“The Lebanese have been having parliamentary elections for decades,” Juan Cole pointed out on Democracy Now, but now that they’re agitating for the Syrians to leave — though this is hardly a new issue (read Kahlil Gibran) — neoconservatives are crowing about how invading Iraq has transformed the region.
As Arianna Huffington puts it, “In the corridors of power, Republicans are high-fiving, and Democrats are nodding in agreement and patting themselves on the back for how graciously they’ve been able to accept the fact that they were wrong. The groupthink in the nation’s capital would be the envy of Dear Leader Kim Jong Il.”

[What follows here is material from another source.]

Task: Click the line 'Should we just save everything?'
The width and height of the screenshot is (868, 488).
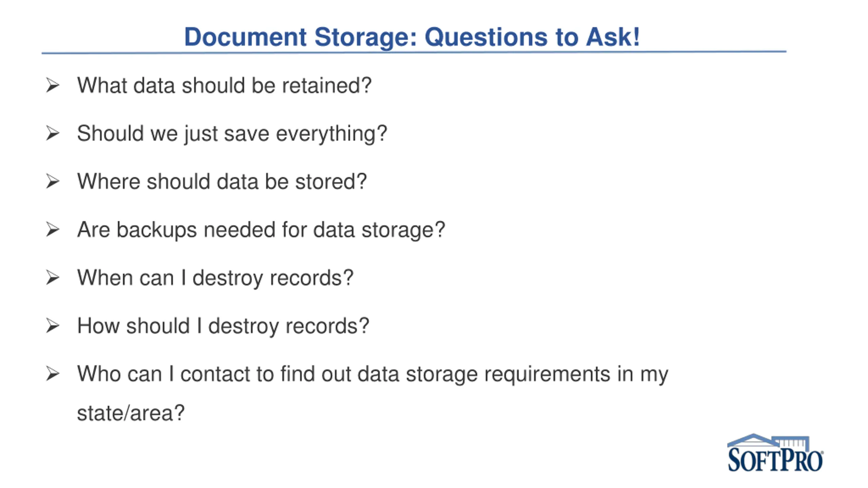Action: (x=232, y=133)
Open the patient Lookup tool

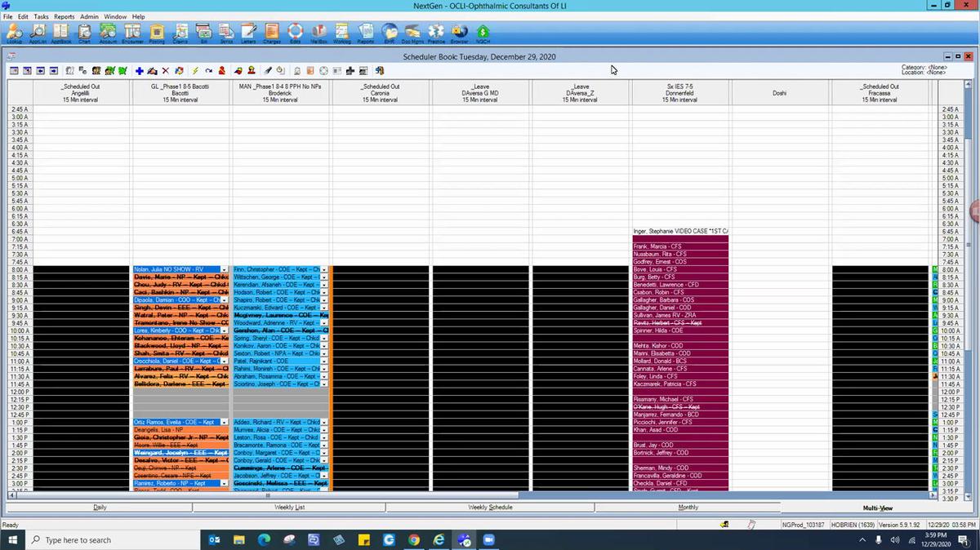click(13, 33)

But what about the elections in Saudi Arabia and Egypt? Huffington points out that women still can’t vote in Saudi Arabia and that, “In Egypt, President Mubarak’s promise to open future elections to competing parties hasn’t been accompanied by the lifting of the current repressive emergency laws that, among other things, ban all public demonstrations and allow citizens deemed a threat to national security to be held indefinitely without formal charges. Nor did it stop the recent arrest of Ayman Nur, a leading opposition figure in Egypt.”
But what about those elections in Iraq, where they had a high turnout despite a Sunni boycott and a continued insurgency? That’s a more difficult case. Huffington complains that they still don’t have a government; she might just be too impatient.
But Huffington’s bottom line is right on: Elections do not a democracy make. “Just ask the people of Russia. Or Algeria. Or Haiti. Or Africa.”
The fact is, Bush has raised the profile of the United States in the Middle East. And he’s been pushing the issue in the wake of his failed weapons of mass destruction claims to justify his invasion of Iraq. But as Huffington points out, you can’t impose democracy by military force. Moves in Saudi Arabia and Egypt are small steps in a right direction. So it’s unsurprising that local governments are giving a litle ground.
But as Huffington points out, “the vast majority of Arabs remain skeptical of U.S. motives. So as long as the idea of democracy is equated with America–and promoted by America–it will be much harder for real democracy to take root in the Middle East. Especially when it is democracy accompanied by 150,000 U.S. troops.”